Petikan SK yang diserahkan secara simbolis oleh Wali Kota Pasuruan, Adi Wibowo.
KOTA PASURUAN, BANGSAONLINE.com -Sebanyak 1.966 Pegawai Pemerintah dengan Perjanjian Kerja (PPPK) Paruh Waktu di lingkungan Pemkto Pasuruan resmi menerima Surat Keputusan (SK) pengangkatan. Penyerahan SK ini merupakan implementasi kebijakan baru dalam sistem Aparatur Sipil Negara (ASN) sesuai Peraturan Kementerian PANRB Nomor 16 Tahun 2025.
Petikan SK diserahkan secara simbolis oleh Wali Kota Pasuruan, Adi Wibowo, kepada perwakilan PPPK Paruh Waktu pada Rabu (24/12/2025) di halaman Gedung Kesenian Dharmoyudho. Acara turut dihadiri jajaran pejabat terkait.
Dalam sambutannya, Adi mengajak hadirin mendoakan korban bencana di Aceh dan Sumatra.

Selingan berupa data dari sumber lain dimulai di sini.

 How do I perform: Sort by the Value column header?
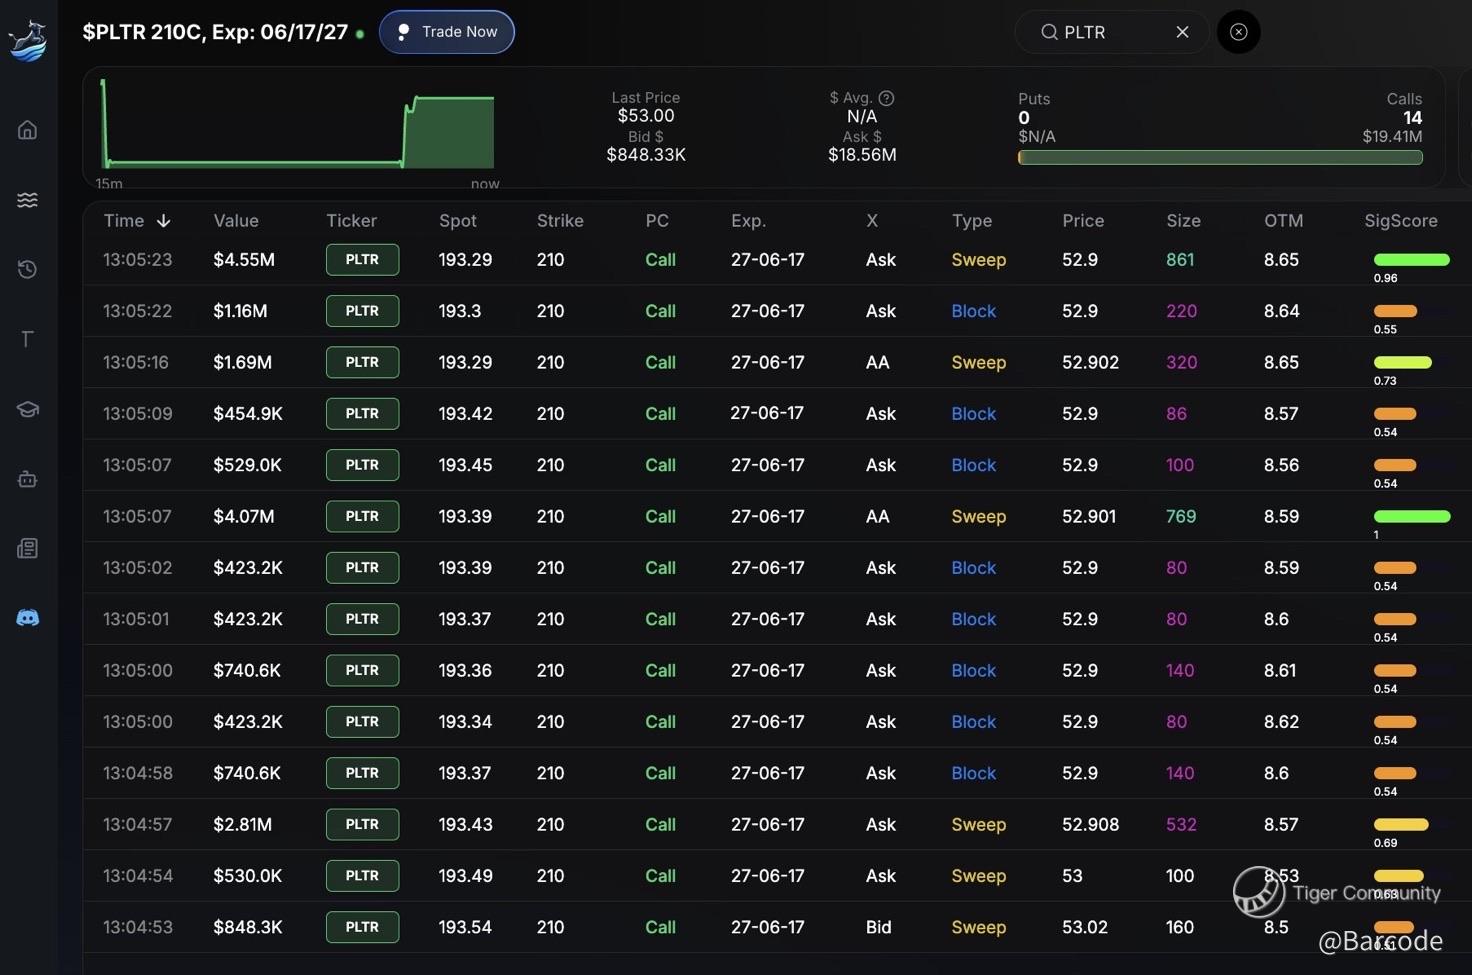tap(236, 221)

Ia menegaskan bahwa PPPK Paruh Waktu merupakan kategori baru ASN yang tidak semua daerah mampu menerapkan.
“Di Kota Pasuruan, kami—saya, Pak Wakil Wali Kota, Pak Sekda, dan segenap DPRD—memiliki komitmen bersama. Karena Bapak-Ibu sudah bertahun-tahun mendedikasikan diri untuk Kota Pasuruan, maka dengan segala keterbatasan anggaran, kami tetap mendorong seluruh pegawai non ASN dapat menjadi PPPK Paruh Waktu,” ucapnya.
Ditekankan pula pentingnya peningkatan PAD untuk kesejahteraan pegawai.
“Mari bekerja bersama-sama agar PAD Kota Pasuruan meningkat, sehingga kesejahteraan Bapak-Ibu juga semakin baik. Untuk itu, bekerja keras dan bekerja maksimal menjadi kunci,” imbuhnya.
Ia juga mengingatkan agar integritas, disiplin, dan profesionalisme dijaga sebagai fondasi utama ASN. Pemerintah, lanjut Adi, menyiapkan mekanisme evaluasi kinerja. PPPK Paruh Waktu yang berprestasi berpeluang diangkat menjadi PPPK Penuh Waktu.
“Pemerintah akan melakukan evaluasi kinerja. PPPK Paruh Waktu yang bekerja dengan prestasi cemerlang akan diangkat menjadi PPPK Penuh Waktu di masa yang akan datang,” ujarnya.